Когда мы вышли на улицу и поразмыслили, что с двадцатью франками нам не разгуляться, у Вуареза возникла еще одна мысль.
— Пойдем со мной, — говорит он мне, — к матери одного парня, который умер, когда мы были на Маасе. Я хожу каждую неделю к его родителям и рассказываю, как он умирал… Богачи… Мамаша мне каждый раз по сотне дает… Говорят, нравится им, как я рассказываю… Значит, сам понимаешь…
— А я что у них буду делать? О чем я буду с матерью говорить?
— А ты ей скажешь, что ты его тоже видел… Она тебе такую же сотенную даст… Они настоящие богачи! Я тебе говорю! Не то что этот хам Пюта… Не жадные…
— Ну что ж, пойдем, только вдруг она меня станет расспрашивать всякие подробности. Потому что, сам понимаешь, я-то ведь сына ее не знал… Начну я нести невесть что…
— Да нет, да нет, это ничего. Ты только говори то же самое, что я… Говори: да, да… Будь благонадежен! Очень она по нем плачет, понимаешь, мамаша, и говори ей про сына что хочешь, только правду… Ей только этого и надо… Все равно, что… Это нетрудно…
Я никак не мог решиться, но мне очень хотелось получить сто франков; казалось, что это так легко и что их мне посылает сама судьба.

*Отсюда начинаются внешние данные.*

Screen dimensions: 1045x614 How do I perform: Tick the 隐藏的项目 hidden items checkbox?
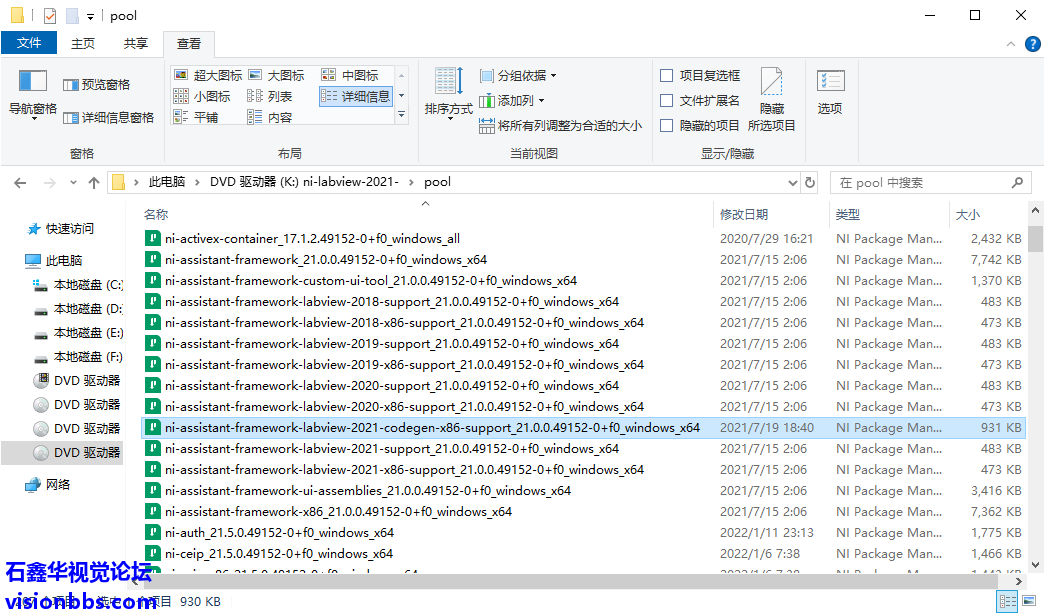[x=667, y=125]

— Ладно, — решился я наконец. — Только я лично ничего выдумывать не буду, это я тебе заранее говорю! Обещаешь? Я буду просто повторять за тобой, и все… Во-первых, как он умер, этот парень?
— Снаряд попал ему прямо в брюхо, снарядище что надо… В Гарансе это было, на берегу реки… Ни кусочка от парня не осталось, миляги! Одни воспоминания, и больше ничего… Парень он был здоровый, ладный, крепкий, спортсмен, только знаешь, против снарядов не попрешь!
— Да уж!
— Как языком слизнуло, скажу я тебе… Мамаша его по сей день не верит, по сегодняшний день! Сколько я ей ни твержу, говорит, что он пропал без вести, и все… Ерунда это… Пропал! Конечно, она не виновата, снарядов она никогда не видела, не может она этого понять, что взлетаешь ты вот на воздух, фукнешь — и кончено. А тем более сын…
— Понятно!
— Я вот уже две недели не был у них… Увидишь: как приду, мамаша меня сейчас же примет в салоне. И хорошо же у них там! Как в театре. И занавески, и ковры, и зеркала везде. Сто франков, понимаешь, это для них ничего не представляет. Как, скажем, сто су для меня… Сегодня она, по-моему, созрела для двухсот… За две недели… Вот увидишь, лакеи в золотых пуговицах.
С проспекта Анри Мартен мы свернули налево, прошли еще немного и наконец подошли к решетке.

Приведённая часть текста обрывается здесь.